I’ve been meaning to have The Cookie Architect over for a while now. It’s happening. You may remember a project from last year called The Gingerbread House of Cards. If  by any chance you’d missed it you need to check it out. The Cookie Architect, one woman operation stands behind it all. Today Rebecca shares yet another beautiful cookie idea.  3D Xylophone. Are you puzzled how she made the knobs? She tells it all. Keep reading.


As a hobby baker, I get to follow
my artistic whims when it comes to what I decide to bake.  So when I got the bright idea to make a
xylophone cookie, I thought “Why not?”  I
could picture it immediately- a fun 3D project with rainbow colors and cookie
mallets.  So I’m going to share with you
here how I brought the vision to life, and if you decide to try it yourself I
think it has lots of great parties and themes it could work with- a child’s
birthday with a vintage or children’s toy theme, a baby shower, or any rainbow
themed or play with your food type of party!
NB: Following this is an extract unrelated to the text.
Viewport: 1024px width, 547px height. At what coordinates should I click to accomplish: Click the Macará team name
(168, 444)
The first thing I did was go
looking to my favorite place, Pinterest, for some inspiration.  I kind of knew what I was looking for, but
wanted to find an image that would guide my process.  The classic xylophone toy like my son has had
already been done to great effect by Sugarbelle,
so I knew that was not what I was looking for.
It did not take a long time searching to find the perfect xylophone to
cookie- I even loved the picture of the box it came in!  I liked that the shape of the key layout had a
little interest, and I liked the overall vintage vibe of it.
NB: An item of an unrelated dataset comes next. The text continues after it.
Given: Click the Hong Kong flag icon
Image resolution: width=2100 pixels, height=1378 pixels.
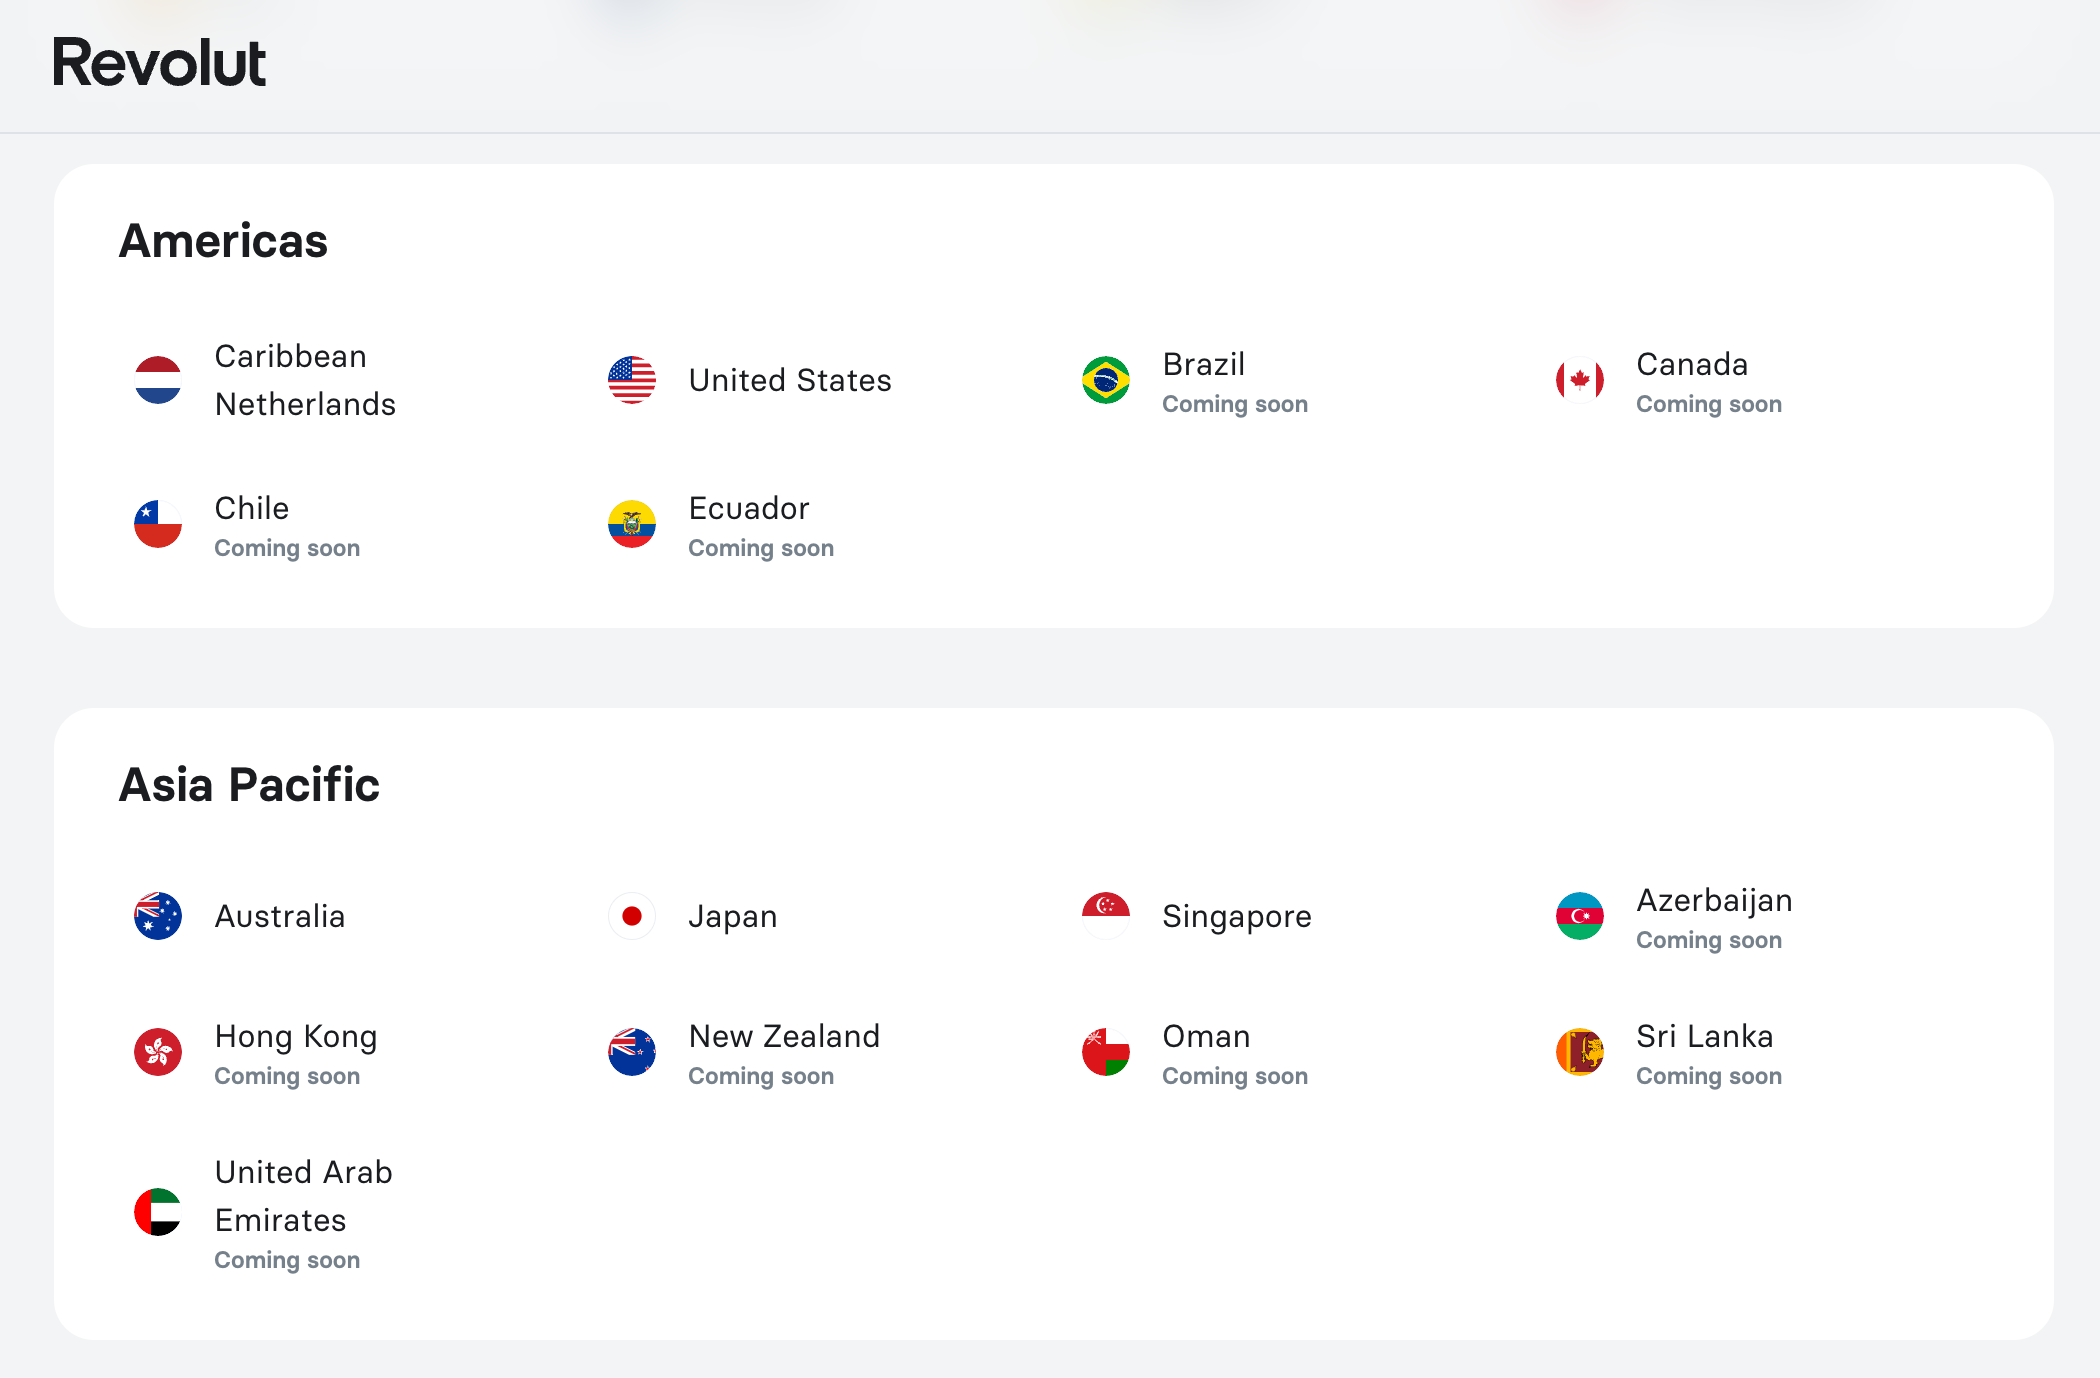Looking at the screenshot, I should (x=157, y=1052).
Here are the materials I used:


⦁1 Batch Cookie Dough- Haniela’s
Sugar Cookies for Cut Out Cookies works great!


⦁4-6 Colors 18 sec Royal
Icing  – I used a few colors from a
previous set, and added in a few colors


⦁White or Ivory Stiff Royal Icing


⦁Cutting Board and Pizza Cutter


⦁Saran Wrap


⦁Small Circle Cutter or small


⦁(2) 6” Lollipop Sticks


⦁White Powdered Food Coloring


⦁Q-Tips or Food Paintbrush



Step One was to turn my idea and
inspiration picture into a viable cookie size.
I knew I wanted to make the mallets with the smaller cookie pop sticks
that I had, so that gave me a sense of what the overall size wanted to be.  I sketched it out full size on a piece of
paper- Overall it was 10” wide and 5” tall.
You can see that your sketch does not have to be fancy, and no drafting
program was used in the manufacturing of these cookies! (FYI-my kind of a sketch – Hani)



All of the pieces are
rectangular, but the size varies.  I recommend
using a rolling pizza cutter to cut out all of the shapes in the process below,
because I find that that gives the best long straight lines and is easier than
a knife.



First make the frame- starting
with the end pieces.  Because I had seen Yankee Girl Yummies make very thick rectangular cookies before I
knew that the ends could be done that way, by rolling the dough to about ¾”
thick and cutting out the pieces- about ¾” wide and 5” long.  Bake those first on their own, as the thicker
cookie need longer to bake than the rest.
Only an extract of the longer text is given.